Cowen, the “hottest economist” famous for soaking up thousands upon thousands of books by only reading the first five pages before binning them, pulls that nifty ploy dismal scientists use when they want attention: make a contrarian case. Everyone knows staring at a screen all day fuzzies your brain, putrifies your body, and dulls your very being. To that common concern Cowen croaks “ACHTUALLY.” The internet is a builder of bridges, not a match and kerosene for anime-avatarred shitposters, Cowen contends. He writes with unassuming earnestness: “I believe that by spending time online I will meet and befriend a collection of individuals around the world, who are pretty much exactly the people I want to be in touch with.” Cowen even admits he achieved holy matrimony with a digital matchmaker. This kind of internet-enabled dialogue is “deeply human” for Cowen, who holds his online friends, acquaintances, professional contacts, Twitter interlocutors, anonymous flamers, Nigerian princes, and his spouse as the fruits of Silicon Valley’s circuited crop bedding.
Most people would regard 99% of those online “interactions” as a degree or two less than fully human; or if you’re of the Sartrean disposition, all too human and a pricking annoyance. But Cowen mitigates any simmering charges that if he’s so enthralled with the porgyonal byteverse, maybe he should surrender his consciousness fully to Borg, by pointing out our inner hypocrisy: that despite how much we regret our fingering hours, the numbers don’t lie. Most of our attention has been jacked into the Matrix. It’s futile to object. Check the screen-time measure on your phone—look on your wasted hours and despair! (Your humble scribe would never dare clock the untold minutes I’ve tossed pointing my pupils into my demoniac device. Were I to sneak a glance, my wife and God would sidle behind my shoulders, ready to render judgment. I’m not sure whom I fear more.)
Cowen’s Pollyannish view of instantaneous conference with others the world over is mockable, except for its fundamental insight: most of us lack the willpower to resist the web’s tug. “Technology has always been a part of human being,” observed Adam Kirsch. Insentient tools can only corrupt what’s already feeble, lacking resistance.
Easy, immediate access to the internet does have a neuro-warping effect. We aren’t meant to carry such a frictionless conduit of infinite information. The stimuli overtake: “The brain’s overwhelmed frontal lobes wind down higher-order cognition and defer to its emotional centers, which spark a cascade of stress and pleasure hormones,” is how Rod Dreher describes the neurochemical process by which we cognitively digest the beaming scroll. We’ve ceded our brain stems to the ethereal “cloud” that powers the world, high above in an unreachable firmament, veiled in another dimension.
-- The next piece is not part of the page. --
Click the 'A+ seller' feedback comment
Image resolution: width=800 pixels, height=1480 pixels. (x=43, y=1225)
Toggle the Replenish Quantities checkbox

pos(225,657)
And we’ve done it by choice. Yes, getting along in the modern economy is nigh impossible without the various phone apps that uncork conveniences: to accessing a parking garage, to unlatching your apartment’s lobby entrance, to managing your bank account, to even being able to read a restaurant menu. For nearly all these activities, a tangible alternative is available, the cost only a bit of nagging.
If you’re still concerned about a river of notifications urging you to check out your friend’s thousandth picture of her baby’s dazed grin, or the latest all-caps rant from President Trump, or Amazon’s reminder that a pair of lycra yoga pants are impatiently awaiting purchase in your cart, you can always spelunk through a series of sub-menus to mute all blips, blings, bleeps, bells, buzzes, boings, and barangs that cry out for our concentration. Or you can simply chuck your phone out the nearest window, and, like Marx’s proverbial workers, lose your chains.
Likewise, you can also tear your stare away from your phone in public, if only for a minute, and cease resembling a drooling zombie. Instead, my Metro mate clapped her retinas to an inane animated feature for 50 long minutes, not once looking up. The choice to touch grass instead of disassociate is still ours.